Looking this up in a normal table we find that just over $89\%$ of scores are less than 80.

Sampling distributions¶

You should understand that the normal distribution arises when aggregation operations (such as a sum or mean) are applied to a sampling process - regardless of whether the underlying data is normally distributed or not.

You should understand that the normal distribution arises as the result of a limiting process so that the approximation is only valid for a large enough sample size.

You should also be able to compute means and standard deviations that arise from this process. Note that a standard deviation that arises from a sampling process is often called the standard error.

An example with numerical data¶

The 39 responses to our beginning of class survey yielded an average height of 5.83 feet with a standard deviation of 0.398 feet.

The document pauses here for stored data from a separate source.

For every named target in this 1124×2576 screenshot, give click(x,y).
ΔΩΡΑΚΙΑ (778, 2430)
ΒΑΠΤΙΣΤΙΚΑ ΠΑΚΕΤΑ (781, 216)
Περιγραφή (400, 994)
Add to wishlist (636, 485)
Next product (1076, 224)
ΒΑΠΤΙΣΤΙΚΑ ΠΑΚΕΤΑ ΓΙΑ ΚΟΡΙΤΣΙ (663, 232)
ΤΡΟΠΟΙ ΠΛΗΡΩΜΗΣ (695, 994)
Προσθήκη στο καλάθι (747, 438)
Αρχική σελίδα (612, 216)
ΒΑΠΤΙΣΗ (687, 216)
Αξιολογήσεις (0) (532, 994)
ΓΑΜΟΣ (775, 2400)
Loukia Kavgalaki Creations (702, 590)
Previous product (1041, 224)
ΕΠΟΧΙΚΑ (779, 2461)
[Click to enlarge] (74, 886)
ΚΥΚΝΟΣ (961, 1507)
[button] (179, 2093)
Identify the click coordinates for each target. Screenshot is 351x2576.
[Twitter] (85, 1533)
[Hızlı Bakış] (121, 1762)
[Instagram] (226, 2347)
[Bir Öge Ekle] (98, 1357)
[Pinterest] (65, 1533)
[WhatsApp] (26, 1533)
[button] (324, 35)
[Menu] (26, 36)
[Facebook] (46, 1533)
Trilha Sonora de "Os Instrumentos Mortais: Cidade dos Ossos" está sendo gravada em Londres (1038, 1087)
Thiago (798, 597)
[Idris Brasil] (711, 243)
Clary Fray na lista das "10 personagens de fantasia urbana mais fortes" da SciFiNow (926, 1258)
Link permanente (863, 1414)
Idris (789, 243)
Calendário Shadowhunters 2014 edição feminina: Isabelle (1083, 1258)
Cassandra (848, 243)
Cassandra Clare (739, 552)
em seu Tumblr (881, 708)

Use this sample to write down a $90\%$ confidence interval for average height.
Can you think of any reasons that our sample might be suspect?

Solution¶

Recall that confidence intervals for means have the form

$$[\bar{x}-z^* \sigma/\sqrt{n}, \bar{x}+z^* \sigma/\sqrt{n}].$$

We just need to identify each term. Most of the terms are given in the problem:

$\bar{x} = 5.83$
$\sigma = 0.398$
$n=39$

We can read the last term off of our normal table to find the $z^*$ multiplier or we can use are new calculator page to find that $$z^* \approx 1.64342123.$$ Thus, our interval is [5.72526, 5.9347].

An example with categorical data¶

Of the 39 responses to our beginning of class survey 2 folks were left handed.

Use this sample to write down a $98\%$ confidence interval for the proportion of people who are left handed.
Can you think of any reasons that our sample might be suspect?

Solution¶

Confidence intervals still have the same form but the way we compute the standard error is different. We have

$$\left[\hat{p}-z^* \sqrt{\frac{\hat{p}(1-\hat{p})}{n}}, \hat{p}+z^* \sqrt{\frac{\hat{p}(1-\hat{p})}{n}}\right],$$

where

$\hat{p} = 2/39 \approx 0.051282$
$n=39$
$z^* = 2.3213$ from our new calculator.

Thus, we get

$$[-0.0307, 0.1333] \text{ or } [0,0.1333].$$

Hypothesis tests¶

Finally, we've discussed hypothesis tests. Since it's so recent, let just jump into an example:

Suppose we wish to test the claim that the proportion of men who own cats is larger than 25% at the 0.005 significance level based on a sample of 85 men, 35 of whom were cat owners.

First off, this is a one-sided hypothesis test that could be written

$H_0: p=0.25$
$H_A: p>0.25.$

Computations¶

The $Z$-score can always be computed with a calculator. Of course, you can do it with Python as well:

from numpy import sqrt
phat = 35/85
p = 0.25
n = 85
se = np.sqrt(p*(1-p)/n)
(phat-p)/se

3.444233600968322

This is a really big $Z$-score so we'd certainly reject the null. The online HW wants a $p$-value to 4 digits and our new calculator tells us $$P(Z>3.4442336) = 0.999713659.$$ This our $p$-value is $1-0.999713659$ or $0.0003$ to four digits.